Work to be completed → Could you print the rows below word for word, every line from the first to the last, with nothing changed?

↓

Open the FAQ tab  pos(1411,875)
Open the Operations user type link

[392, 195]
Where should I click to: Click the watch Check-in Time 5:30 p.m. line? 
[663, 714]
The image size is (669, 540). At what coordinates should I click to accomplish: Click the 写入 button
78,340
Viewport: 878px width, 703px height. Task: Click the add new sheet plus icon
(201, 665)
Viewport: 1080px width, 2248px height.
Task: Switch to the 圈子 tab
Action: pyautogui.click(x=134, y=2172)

↑

Task result →
Open the FAQ tab  pos(1411,875)
Open the Operations user type link

[392, 195]
Where should I click to: Click the watch Check-in Time 5:30 p.m. line? 
[663, 714]
The image size is (669, 540). At what coordinates should I click to accomplish: Click the 写入 button
78,340
Viewport: 878px width, 703px height. Task: Click the add new sheet plus icon
(201, 665)
Viewport: 1080px width, 2248px height.
Task: Switch to the 圈子 tab
Action: pyautogui.click(x=134, y=2172)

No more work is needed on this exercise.